Directions:
Here the job is to restate every entry word for word.

====

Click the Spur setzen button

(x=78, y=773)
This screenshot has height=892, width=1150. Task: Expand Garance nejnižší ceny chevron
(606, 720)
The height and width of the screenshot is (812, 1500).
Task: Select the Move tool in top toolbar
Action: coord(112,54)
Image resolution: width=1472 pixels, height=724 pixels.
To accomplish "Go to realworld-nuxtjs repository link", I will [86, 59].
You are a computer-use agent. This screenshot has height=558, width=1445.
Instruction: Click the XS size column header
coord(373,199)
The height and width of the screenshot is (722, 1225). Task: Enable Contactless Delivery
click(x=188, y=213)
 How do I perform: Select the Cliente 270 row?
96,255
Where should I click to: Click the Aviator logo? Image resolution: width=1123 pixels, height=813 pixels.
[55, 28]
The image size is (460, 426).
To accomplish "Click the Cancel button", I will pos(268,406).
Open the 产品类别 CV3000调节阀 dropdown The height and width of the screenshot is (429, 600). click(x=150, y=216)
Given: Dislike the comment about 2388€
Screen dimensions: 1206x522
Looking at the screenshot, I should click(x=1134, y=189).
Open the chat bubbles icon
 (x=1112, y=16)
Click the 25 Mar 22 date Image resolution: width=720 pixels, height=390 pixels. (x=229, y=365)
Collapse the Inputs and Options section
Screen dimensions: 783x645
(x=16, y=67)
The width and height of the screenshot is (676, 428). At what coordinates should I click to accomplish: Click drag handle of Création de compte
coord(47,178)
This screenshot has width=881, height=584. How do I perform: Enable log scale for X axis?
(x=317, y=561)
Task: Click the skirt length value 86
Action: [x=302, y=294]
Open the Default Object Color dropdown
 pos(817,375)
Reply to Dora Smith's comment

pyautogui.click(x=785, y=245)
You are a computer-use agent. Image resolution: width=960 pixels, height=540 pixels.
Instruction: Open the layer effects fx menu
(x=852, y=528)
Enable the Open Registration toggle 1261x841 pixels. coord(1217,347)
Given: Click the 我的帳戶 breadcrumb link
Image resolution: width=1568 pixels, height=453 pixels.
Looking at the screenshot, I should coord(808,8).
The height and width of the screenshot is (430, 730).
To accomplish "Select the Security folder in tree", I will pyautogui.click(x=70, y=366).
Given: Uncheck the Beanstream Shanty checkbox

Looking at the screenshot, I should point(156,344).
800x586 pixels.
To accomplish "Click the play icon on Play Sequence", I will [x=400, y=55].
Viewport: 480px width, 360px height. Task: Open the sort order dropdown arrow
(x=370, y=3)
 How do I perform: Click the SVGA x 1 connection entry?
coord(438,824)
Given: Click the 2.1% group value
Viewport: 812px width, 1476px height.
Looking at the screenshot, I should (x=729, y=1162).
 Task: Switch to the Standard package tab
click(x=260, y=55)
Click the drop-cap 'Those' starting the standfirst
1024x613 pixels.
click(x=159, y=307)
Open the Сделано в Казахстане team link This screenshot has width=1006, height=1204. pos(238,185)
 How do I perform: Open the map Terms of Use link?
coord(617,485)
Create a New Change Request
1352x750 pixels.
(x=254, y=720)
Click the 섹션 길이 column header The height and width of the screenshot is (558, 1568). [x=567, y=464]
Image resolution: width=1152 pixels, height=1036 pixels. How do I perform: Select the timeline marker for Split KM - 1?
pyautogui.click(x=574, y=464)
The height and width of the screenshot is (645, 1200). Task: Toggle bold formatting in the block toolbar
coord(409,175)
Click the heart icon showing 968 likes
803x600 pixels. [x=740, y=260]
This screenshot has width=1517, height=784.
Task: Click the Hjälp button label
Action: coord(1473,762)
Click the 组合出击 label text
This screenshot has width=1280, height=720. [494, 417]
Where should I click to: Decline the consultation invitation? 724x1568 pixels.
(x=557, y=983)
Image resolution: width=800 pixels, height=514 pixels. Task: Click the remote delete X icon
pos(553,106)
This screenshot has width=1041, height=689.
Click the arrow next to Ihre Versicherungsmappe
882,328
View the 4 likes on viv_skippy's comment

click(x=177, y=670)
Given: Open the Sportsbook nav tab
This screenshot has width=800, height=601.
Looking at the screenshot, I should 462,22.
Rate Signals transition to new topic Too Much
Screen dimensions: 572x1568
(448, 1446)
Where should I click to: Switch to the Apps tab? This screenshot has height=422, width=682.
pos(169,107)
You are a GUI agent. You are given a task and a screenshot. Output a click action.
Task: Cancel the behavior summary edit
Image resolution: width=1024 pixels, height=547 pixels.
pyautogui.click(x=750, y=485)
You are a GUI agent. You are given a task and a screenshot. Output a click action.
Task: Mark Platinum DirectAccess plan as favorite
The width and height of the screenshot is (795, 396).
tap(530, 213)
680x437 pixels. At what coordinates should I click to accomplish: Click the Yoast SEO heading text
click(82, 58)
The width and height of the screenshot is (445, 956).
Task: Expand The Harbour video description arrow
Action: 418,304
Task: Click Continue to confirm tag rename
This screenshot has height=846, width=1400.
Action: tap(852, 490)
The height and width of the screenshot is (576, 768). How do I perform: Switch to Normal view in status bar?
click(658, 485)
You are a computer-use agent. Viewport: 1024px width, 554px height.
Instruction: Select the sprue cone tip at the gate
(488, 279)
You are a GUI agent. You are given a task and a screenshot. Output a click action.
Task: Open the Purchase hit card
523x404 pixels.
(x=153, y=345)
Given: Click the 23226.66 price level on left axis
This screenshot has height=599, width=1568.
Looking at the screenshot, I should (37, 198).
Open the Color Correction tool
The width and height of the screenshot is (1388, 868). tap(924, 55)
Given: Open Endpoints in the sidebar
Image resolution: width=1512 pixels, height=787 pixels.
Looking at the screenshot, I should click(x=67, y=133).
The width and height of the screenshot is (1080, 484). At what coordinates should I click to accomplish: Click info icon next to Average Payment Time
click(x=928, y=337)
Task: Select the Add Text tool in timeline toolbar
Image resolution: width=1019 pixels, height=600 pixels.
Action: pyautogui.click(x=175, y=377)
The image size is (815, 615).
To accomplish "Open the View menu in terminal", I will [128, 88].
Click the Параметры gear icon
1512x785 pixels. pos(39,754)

====

Result for this task:
Click the Spur setzen button

(x=78, y=773)
This screenshot has height=892, width=1150. Task: Expand Garance nejnižší ceny chevron
(606, 720)
The height and width of the screenshot is (812, 1500).
Task: Select the Move tool in top toolbar
Action: coord(112,54)
Image resolution: width=1472 pixels, height=724 pixels.
To accomplish "Go to realworld-nuxtjs repository link", I will [86, 59].
You are a computer-use agent. This screenshot has height=558, width=1445.
Instruction: Click the XS size column header
coord(373,199)
The height and width of the screenshot is (722, 1225). Task: Enable Contactless Delivery
click(x=188, y=213)
 How do I perform: Select the Cliente 270 row?
96,255
Where should I click to: Click the Aviator logo? Image resolution: width=1123 pixels, height=813 pixels.
[55, 28]
The image size is (460, 426).
To accomplish "Click the Cancel button", I will pos(268,406).
Open the 产品类别 CV3000调节阀 dropdown The height and width of the screenshot is (429, 600). click(x=150, y=216)
Given: Dislike the comment about 2388€
Screen dimensions: 1206x522
Looking at the screenshot, I should click(x=1134, y=189).
Open the chat bubbles icon
 (x=1112, y=16)
Click the 25 Mar 22 date Image resolution: width=720 pixels, height=390 pixels. (x=229, y=365)
Collapse the Inputs and Options section
Screen dimensions: 783x645
(x=16, y=67)
The width and height of the screenshot is (676, 428). At what coordinates should I click to accomplish: Click drag handle of Création de compte
coord(47,178)
This screenshot has width=881, height=584. How do I perform: Enable log scale for X axis?
(x=317, y=561)
Task: Click the skirt length value 86
Action: [x=302, y=294]
Open the Default Object Color dropdown
 pos(817,375)
Reply to Dora Smith's comment

pyautogui.click(x=785, y=245)
You are a computer-use agent. Image resolution: width=960 pixels, height=540 pixels.
Instruction: Open the layer effects fx menu
(x=852, y=528)
Enable the Open Registration toggle 1261x841 pixels. coord(1217,347)
Given: Click the 我的帳戶 breadcrumb link
Image resolution: width=1568 pixels, height=453 pixels.
Looking at the screenshot, I should coord(808,8).
The height and width of the screenshot is (430, 730).
To accomplish "Select the Security folder in tree", I will pyautogui.click(x=70, y=366).
Given: Uncheck the Beanstream Shanty checkbox

Looking at the screenshot, I should point(156,344).
800x586 pixels.
To accomplish "Click the play icon on Play Sequence", I will [x=400, y=55].
Viewport: 480px width, 360px height. Task: Open the sort order dropdown arrow
(x=370, y=3)
 How do I perform: Click the SVGA x 1 connection entry?
coord(438,824)
Given: Click the 2.1% group value
Viewport: 812px width, 1476px height.
Looking at the screenshot, I should (x=729, y=1162).
 Task: Switch to the Standard package tab
click(x=260, y=55)
Click the drop-cap 'Those' starting the standfirst
1024x613 pixels.
click(x=159, y=307)
Open the Сделано в Казахстане team link This screenshot has width=1006, height=1204. pos(238,185)
 How do I perform: Open the map Terms of Use link?
coord(617,485)
Create a New Change Request
1352x750 pixels.
(x=254, y=720)
Click the 섹션 길이 column header The height and width of the screenshot is (558, 1568). [x=567, y=464]
Image resolution: width=1152 pixels, height=1036 pixels. How do I perform: Select the timeline marker for Split KM - 1?
pyautogui.click(x=574, y=464)
The height and width of the screenshot is (645, 1200). Task: Toggle bold formatting in the block toolbar
coord(409,175)
Click the heart icon showing 968 likes
803x600 pixels. [x=740, y=260]
This screenshot has width=1517, height=784.
Task: Click the Hjälp button label
Action: coord(1473,762)
Click the 组合出击 label text
This screenshot has width=1280, height=720. [494, 417]
Where should I click to: Decline the consultation invitation? 724x1568 pixels.
(x=557, y=983)
Image resolution: width=800 pixels, height=514 pixels. Task: Click the remote delete X icon
pos(553,106)
This screenshot has width=1041, height=689.
Click the arrow next to Ihre Versicherungsmappe
882,328
View the 4 likes on viv_skippy's comment

click(x=177, y=670)
Given: Open the Sportsbook nav tab
This screenshot has width=800, height=601.
Looking at the screenshot, I should 462,22.
Rate Signals transition to new topic Too Much
Screen dimensions: 572x1568
(448, 1446)
Where should I click to: Switch to the Apps tab? This screenshot has height=422, width=682.
pos(169,107)
You are a GUI agent. You are given a task and a screenshot. Output a click action.
Task: Cancel the behavior summary edit
Image resolution: width=1024 pixels, height=547 pixels.
pyautogui.click(x=750, y=485)
You are a GUI agent. You are given a task and a screenshot. Output a click action.
Task: Mark Platinum DirectAccess plan as favorite
The width and height of the screenshot is (795, 396).
tap(530, 213)
680x437 pixels. At what coordinates should I click to accomplish: Click the Yoast SEO heading text
click(82, 58)
The width and height of the screenshot is (445, 956).
Task: Expand The Harbour video description arrow
Action: 418,304
Task: Click Continue to confirm tag rename
This screenshot has height=846, width=1400.
Action: tap(852, 490)
The height and width of the screenshot is (576, 768). How do I perform: Switch to Normal view in status bar?
click(658, 485)
You are a computer-use agent. Viewport: 1024px width, 554px height.
Instruction: Select the sprue cone tip at the gate
(488, 279)
You are a GUI agent. You are given a task and a screenshot. Output a click action.
Task: Open the Purchase hit card
523x404 pixels.
(x=153, y=345)
Given: Click the 23226.66 price level on left axis
This screenshot has height=599, width=1568.
Looking at the screenshot, I should (37, 198).
Open the Color Correction tool
The width and height of the screenshot is (1388, 868). tap(924, 55)
Given: Open Endpoints in the sidebar
Image resolution: width=1512 pixels, height=787 pixels.
Looking at the screenshot, I should click(x=67, y=133).
The width and height of the screenshot is (1080, 484). At what coordinates should I click to accomplish: Click info icon next to Average Payment Time
click(x=928, y=337)
Task: Select the Add Text tool in timeline toolbar
Image resolution: width=1019 pixels, height=600 pixels.
Action: pyautogui.click(x=175, y=377)
The image size is (815, 615).
To accomplish "Open the View menu in terminal", I will [128, 88].
Click the Параметры gear icon
1512x785 pixels. pos(39,754)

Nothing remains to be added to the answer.